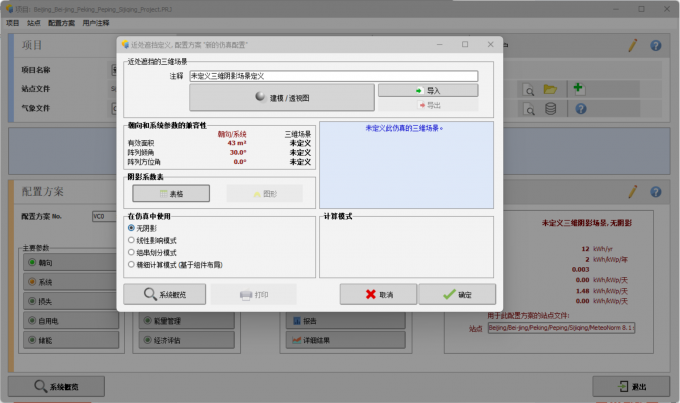
Task: Click the 导入 import button
Action: point(427,90)
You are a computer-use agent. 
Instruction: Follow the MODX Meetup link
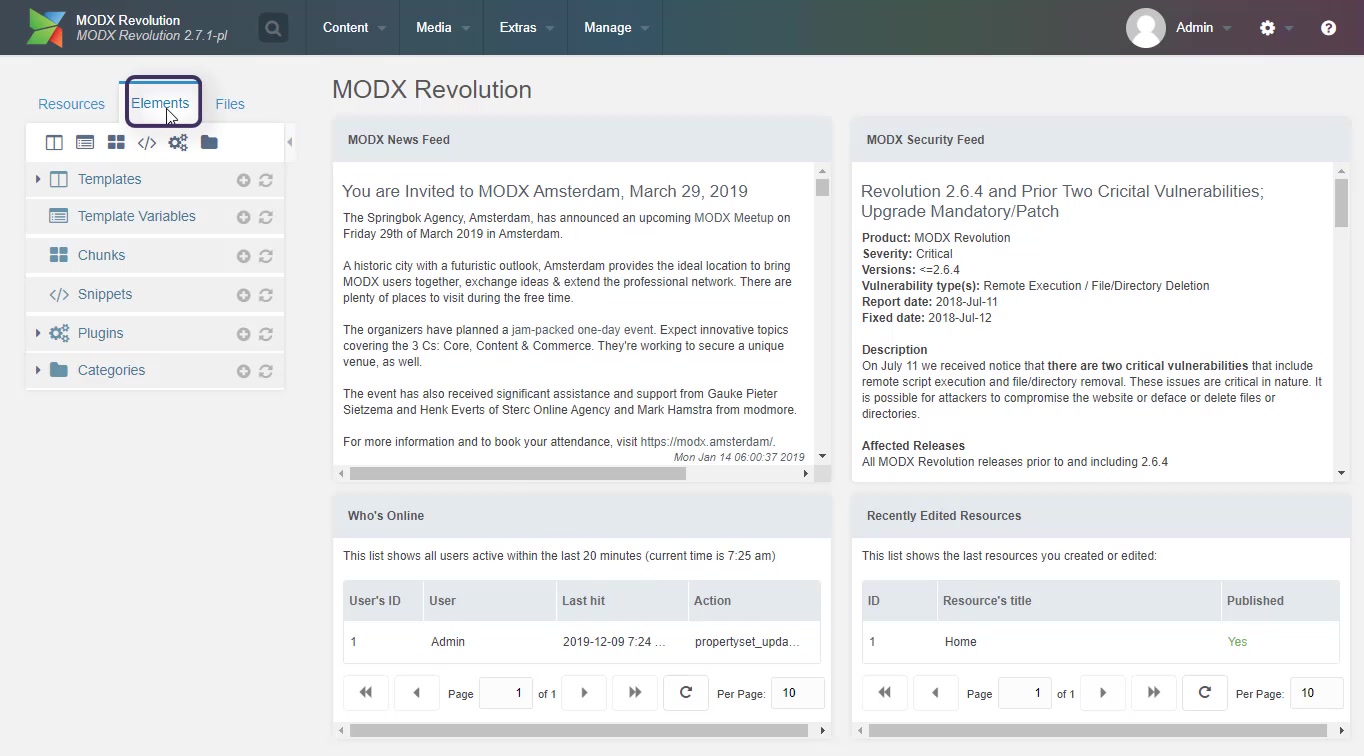pos(733,218)
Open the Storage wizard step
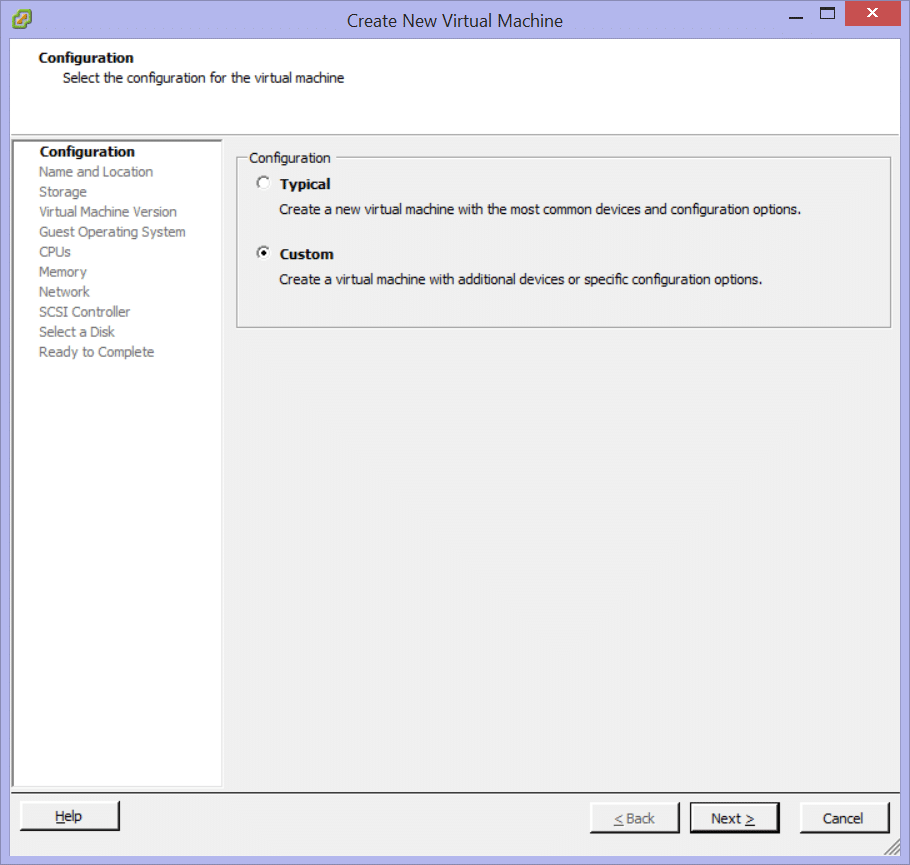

-- -- --

Work to be completed: Begin at the line that contains "You are a computer-use agent." and transcribe every line through the end of the listing, exactly as written. Omit the pictures.

Answer to the problem:
You are a computer-use agent. 
Instruction: Follow the MODX Meetup link
pos(733,218)
Open the Storage wizard step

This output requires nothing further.